Venga, lo digo nada más empezar, bailo rematadamente mal, el ritmo, el compás y la coordinación motora brillan por su ausencia. Cuando me animo a mover el cuerpo con alguna canción lo que se puede observar es a un señor canoso de gruesas gafas realizando gestos espasmódicos sin ninguna gracia y lejos de cualquier arte. Tal vez por eso me aficioné al heavy metal, para poder agarrarme a una guitarra eléctrica imaginaria y mover la cabeza de adelante hacia atrás, con eso bastaba para pasar desapercibido un concierto entero. Pero a pesar de mi clara limitación para el arte del danzar, echo de menos bailar. Bailar como alegría, como encuentro con amigos, como disfrute de la música en vivo.
Se han encontrado dibujos prehistóricos como el del Hechicero Bailarín en la cueva Trois Frères en Francia, así como grabados en las rocas de Bhimetka, en India, que demuestran que el baile está con nosotros desde hace miles de años. En estos tiempos pandemiosos lo de bailar se ha ido a la mierda, y sin baile la vida es menos vida. La cultura y las artes nos definen como ciudadanos completos, por eso a los carcas derechistas les molesta tanto el teatro, la literatura, el cine y toda arte que no se someta a sus odiosas soflamas populistas. Consideran la tortura animal dentro de una plaza de toros como una arte y sin embargo atacan sin disimulo al cine español porque se quedaron en la época del NO-DO.
Y viniendo a la Isla, queridos lectores, es tristísimo que Menorca ahora mismo no tenga cines.

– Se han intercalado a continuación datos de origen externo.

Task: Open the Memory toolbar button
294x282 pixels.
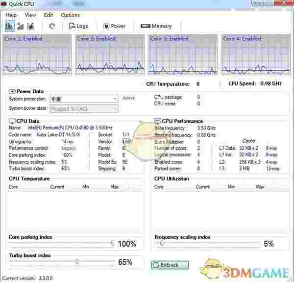Action: coord(156,26)
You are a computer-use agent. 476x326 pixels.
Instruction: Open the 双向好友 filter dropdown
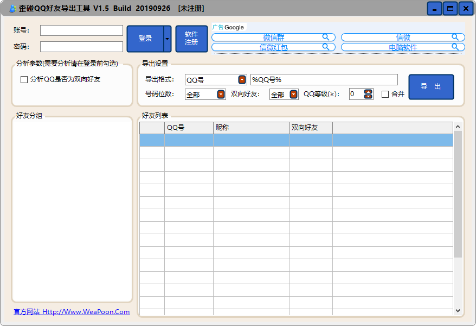(x=293, y=93)
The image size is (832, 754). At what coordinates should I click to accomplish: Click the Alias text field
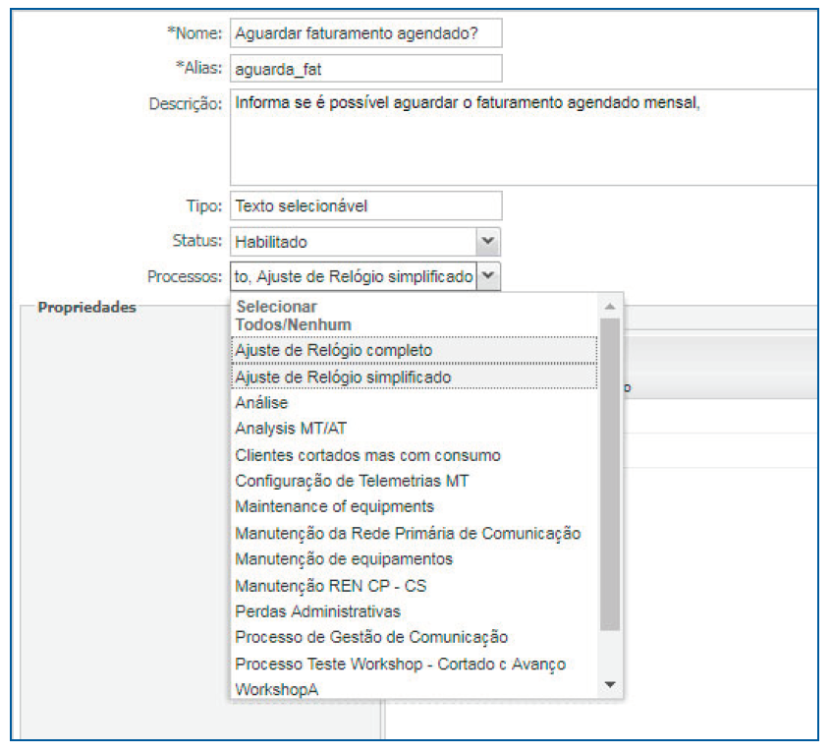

Y lo digo más como cinéfago que como cinéfilo. Porque yo no sé mucho de cine, pero lo devoro siempre que puedo. En el libro «Que debes saber para ser un cinéfilo» de Jesús Palacios explica muy bien la diferencia entre unos y otros. El cinéfilo ama el cine pero además suele saber mucho del Séptimo Arte y puede discernir entre buen y mal cine; en cambio el cinéfago: «Tiene la capacidad de disfrutar de todo tipo de cine, incluido el considerado como basura y el que lo es realmente» . Y les confieso que puedo gozar tanto viendo «The Taste os Pho», una deliciosa película polaca dirigida por la japonesa Mariko Bobrik, como ir al cine con mi hijo para atiborrarnos de palomitas y reírme como un simio viendo «Deadpol». Ya ven, quizás hay poco criterio, pero muchas ganas de viajar a través de las historias que el cine nos brinda en todo su amplio universo.

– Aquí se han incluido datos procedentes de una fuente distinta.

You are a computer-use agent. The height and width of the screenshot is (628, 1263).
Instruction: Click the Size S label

Y a pesar de los sucedáneos que proporcionan las plataformas digitales el mono de cine está ahí. Uno se siente más pobre a todos los niveles cuando no puede disfrutar, aunque sea sin mucha entendedera, del arte hecho en celuloide. Porque las artes entran por los poros y deberíamos maldecir tanto a los que las desprecian, como a los que las usan de bandera elitista y de rancio clasismo, cuando es obvio que deberían ser asequibles para todo el mundo.
Dos deseos: ojalá las grandes pantalla vuelvan pronto a nuestra isla. Ojalá vuelva a sonar la música en vivo y podamos encontrarnos para bailarla y gozarla. De momento parece que ya dejan reuniones de veinte personas en el exterior. Si sigue esta dinámica las cenas de Navidad van a ser todas en las terrazas, y en ese caso el cambio climático nos viene de perlas, porque si no igual no cogemos el virus, pero el resfriado está garantizado. Por último, ¿sabemos ya si alguien ha empezado a vender figuritas para el Belén con mascarilla? Mi hijo dice que pongamos el hidrogel entre el buey y la mula. No sé si quedará muy artístico, ya veremos. Feliz jueves.